══ TASK MATERIAL

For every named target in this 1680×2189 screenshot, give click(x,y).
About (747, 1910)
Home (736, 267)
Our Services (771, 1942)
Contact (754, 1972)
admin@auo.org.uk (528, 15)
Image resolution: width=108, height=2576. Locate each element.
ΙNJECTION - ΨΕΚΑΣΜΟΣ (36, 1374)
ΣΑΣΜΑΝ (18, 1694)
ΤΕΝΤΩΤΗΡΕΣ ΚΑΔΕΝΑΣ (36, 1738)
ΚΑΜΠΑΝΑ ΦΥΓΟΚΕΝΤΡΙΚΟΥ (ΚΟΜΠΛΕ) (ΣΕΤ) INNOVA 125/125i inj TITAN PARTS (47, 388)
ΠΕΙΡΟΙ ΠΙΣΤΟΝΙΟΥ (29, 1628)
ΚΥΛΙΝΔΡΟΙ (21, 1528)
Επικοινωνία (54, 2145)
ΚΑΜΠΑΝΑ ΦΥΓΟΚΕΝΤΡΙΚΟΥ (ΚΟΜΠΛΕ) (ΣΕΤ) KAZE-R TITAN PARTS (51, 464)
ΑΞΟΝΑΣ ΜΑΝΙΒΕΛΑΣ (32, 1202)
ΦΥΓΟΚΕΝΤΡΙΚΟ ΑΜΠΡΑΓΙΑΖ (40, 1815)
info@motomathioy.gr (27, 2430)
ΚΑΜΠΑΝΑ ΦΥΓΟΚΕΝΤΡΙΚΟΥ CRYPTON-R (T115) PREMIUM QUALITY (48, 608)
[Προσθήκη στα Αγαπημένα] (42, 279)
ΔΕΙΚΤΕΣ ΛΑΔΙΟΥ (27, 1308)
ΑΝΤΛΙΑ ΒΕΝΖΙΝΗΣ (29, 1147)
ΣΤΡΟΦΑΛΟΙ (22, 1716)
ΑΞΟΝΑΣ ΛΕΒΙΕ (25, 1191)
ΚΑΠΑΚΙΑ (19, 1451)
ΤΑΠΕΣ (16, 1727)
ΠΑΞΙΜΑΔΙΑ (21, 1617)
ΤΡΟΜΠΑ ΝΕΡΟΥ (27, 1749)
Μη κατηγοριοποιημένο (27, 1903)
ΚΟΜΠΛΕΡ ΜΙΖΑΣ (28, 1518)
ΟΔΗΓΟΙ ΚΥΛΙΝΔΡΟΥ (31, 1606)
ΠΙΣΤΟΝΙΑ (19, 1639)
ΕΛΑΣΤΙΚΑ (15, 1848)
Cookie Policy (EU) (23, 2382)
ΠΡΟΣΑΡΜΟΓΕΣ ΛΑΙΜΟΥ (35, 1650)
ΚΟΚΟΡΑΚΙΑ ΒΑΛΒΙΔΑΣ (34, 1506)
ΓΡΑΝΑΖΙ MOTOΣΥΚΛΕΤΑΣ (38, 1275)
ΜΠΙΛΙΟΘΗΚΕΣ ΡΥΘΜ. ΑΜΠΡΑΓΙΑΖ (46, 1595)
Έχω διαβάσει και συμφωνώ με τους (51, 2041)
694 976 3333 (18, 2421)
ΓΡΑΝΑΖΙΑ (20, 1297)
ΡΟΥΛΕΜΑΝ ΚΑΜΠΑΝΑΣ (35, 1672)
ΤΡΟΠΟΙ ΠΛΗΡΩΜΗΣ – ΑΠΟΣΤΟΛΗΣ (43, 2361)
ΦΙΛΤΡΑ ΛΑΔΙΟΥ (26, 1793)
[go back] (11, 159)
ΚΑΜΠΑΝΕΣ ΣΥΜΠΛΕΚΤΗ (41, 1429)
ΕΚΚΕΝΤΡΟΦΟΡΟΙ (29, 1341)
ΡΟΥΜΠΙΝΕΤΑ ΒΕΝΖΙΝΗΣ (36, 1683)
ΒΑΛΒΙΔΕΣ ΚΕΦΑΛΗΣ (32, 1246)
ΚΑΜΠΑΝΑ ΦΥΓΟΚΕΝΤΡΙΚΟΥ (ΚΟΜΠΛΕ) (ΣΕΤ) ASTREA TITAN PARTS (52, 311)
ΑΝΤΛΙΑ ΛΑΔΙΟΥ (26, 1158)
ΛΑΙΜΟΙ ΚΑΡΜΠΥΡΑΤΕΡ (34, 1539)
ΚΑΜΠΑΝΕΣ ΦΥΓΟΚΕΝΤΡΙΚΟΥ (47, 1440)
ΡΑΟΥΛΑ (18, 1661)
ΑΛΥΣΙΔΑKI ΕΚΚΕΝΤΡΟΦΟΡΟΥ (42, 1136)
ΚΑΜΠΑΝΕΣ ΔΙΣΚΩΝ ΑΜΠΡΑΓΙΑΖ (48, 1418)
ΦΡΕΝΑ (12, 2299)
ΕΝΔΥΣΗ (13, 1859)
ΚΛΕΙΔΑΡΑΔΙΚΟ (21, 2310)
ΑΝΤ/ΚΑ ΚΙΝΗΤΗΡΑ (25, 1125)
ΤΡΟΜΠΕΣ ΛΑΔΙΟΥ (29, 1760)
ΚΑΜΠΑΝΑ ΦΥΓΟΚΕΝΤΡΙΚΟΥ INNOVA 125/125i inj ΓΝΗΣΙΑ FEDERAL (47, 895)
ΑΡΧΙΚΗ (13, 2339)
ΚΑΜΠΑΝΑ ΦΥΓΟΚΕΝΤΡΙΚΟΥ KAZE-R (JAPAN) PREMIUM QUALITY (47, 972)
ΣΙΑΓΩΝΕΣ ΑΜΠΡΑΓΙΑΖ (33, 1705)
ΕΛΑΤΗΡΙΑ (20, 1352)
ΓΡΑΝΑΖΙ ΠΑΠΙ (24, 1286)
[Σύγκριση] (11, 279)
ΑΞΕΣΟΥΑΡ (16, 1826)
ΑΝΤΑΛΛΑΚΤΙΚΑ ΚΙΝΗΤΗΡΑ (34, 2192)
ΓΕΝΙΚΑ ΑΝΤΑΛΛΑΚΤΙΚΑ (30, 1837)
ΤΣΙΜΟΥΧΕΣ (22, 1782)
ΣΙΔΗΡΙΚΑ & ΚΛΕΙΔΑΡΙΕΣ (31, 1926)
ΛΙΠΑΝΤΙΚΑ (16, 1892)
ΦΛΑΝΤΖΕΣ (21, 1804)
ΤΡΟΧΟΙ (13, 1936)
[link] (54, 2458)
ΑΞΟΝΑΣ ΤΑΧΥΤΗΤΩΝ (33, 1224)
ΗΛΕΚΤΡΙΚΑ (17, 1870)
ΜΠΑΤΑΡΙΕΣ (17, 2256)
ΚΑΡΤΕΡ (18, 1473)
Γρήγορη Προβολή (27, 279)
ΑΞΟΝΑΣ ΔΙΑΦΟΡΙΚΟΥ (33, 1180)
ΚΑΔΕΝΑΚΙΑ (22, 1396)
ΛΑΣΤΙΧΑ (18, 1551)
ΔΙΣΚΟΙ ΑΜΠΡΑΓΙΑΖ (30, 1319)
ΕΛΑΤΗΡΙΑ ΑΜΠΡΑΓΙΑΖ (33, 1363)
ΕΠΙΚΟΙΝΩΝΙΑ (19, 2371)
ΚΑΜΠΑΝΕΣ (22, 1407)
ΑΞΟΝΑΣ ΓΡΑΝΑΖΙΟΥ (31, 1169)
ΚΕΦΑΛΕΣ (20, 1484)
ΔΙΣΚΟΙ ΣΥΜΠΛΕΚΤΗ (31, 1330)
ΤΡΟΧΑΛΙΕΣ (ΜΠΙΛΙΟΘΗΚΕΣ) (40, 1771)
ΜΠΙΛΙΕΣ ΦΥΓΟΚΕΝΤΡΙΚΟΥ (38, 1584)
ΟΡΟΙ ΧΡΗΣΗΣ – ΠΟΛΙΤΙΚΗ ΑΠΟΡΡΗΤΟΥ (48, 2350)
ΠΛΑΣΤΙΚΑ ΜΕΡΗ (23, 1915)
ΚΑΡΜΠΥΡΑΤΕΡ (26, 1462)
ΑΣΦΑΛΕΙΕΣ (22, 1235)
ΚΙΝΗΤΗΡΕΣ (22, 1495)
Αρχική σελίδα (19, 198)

════

REQUIRED ACTION:
Where the line holding "ΙNJECTION - ΨΕΚΑΣΜΟΣ (36, 1374)" appears in the listing above, start reproducing exactly, and end with the line holding "ΚΑΠΑΚΙΑ (19, 1451)".

OUTPUT OF THE EXERCISE:
ΙNJECTION - ΨΕΚΑΣΜΟΣ (36, 1374)
ΣΑΣΜΑΝ (18, 1694)
ΤΕΝΤΩΤΗΡΕΣ ΚΑΔΕΝΑΣ (36, 1738)
ΚΑΜΠΑΝΑ ΦΥΓΟΚΕΝΤΡΙΚΟΥ (ΚΟΜΠΛΕ) (ΣΕΤ) INNOVA 125/125i inj TITAN PARTS (47, 388)
ΠΕΙΡΟΙ ΠΙΣΤΟΝΙΟΥ (29, 1628)
ΚΥΛΙΝΔΡΟΙ (21, 1528)
Επικοινωνία (54, 2145)
ΚΑΜΠΑΝΑ ΦΥΓΟΚΕΝΤΡΙΚΟΥ (ΚΟΜΠΛΕ) (ΣΕΤ) KAZE-R TITAN PARTS (51, 464)
ΑΞΟΝΑΣ ΜΑΝΙΒΕΛΑΣ (32, 1202)
ΦΥΓΟΚΕΝΤΡΙΚΟ ΑΜΠΡΑΓΙΑΖ (40, 1815)
info@motomathioy.gr (27, 2430)
ΚΑΜΠΑΝΑ ΦΥΓΟΚΕΝΤΡΙΚΟΥ CRYPTON-R (T115) PREMIUM QUALITY (48, 608)
[Προσθήκη στα Αγαπημένα] (42, 279)
ΔΕΙΚΤΕΣ ΛΑΔΙΟΥ (27, 1308)
ΑΝΤΛΙΑ ΒΕΝΖΙΝΗΣ (29, 1147)
ΣΤΡΟΦΑΛΟΙ (22, 1716)
ΑΞΟΝΑΣ ΛΕΒΙΕ (25, 1191)
ΚΑΠΑΚΙΑ (19, 1451)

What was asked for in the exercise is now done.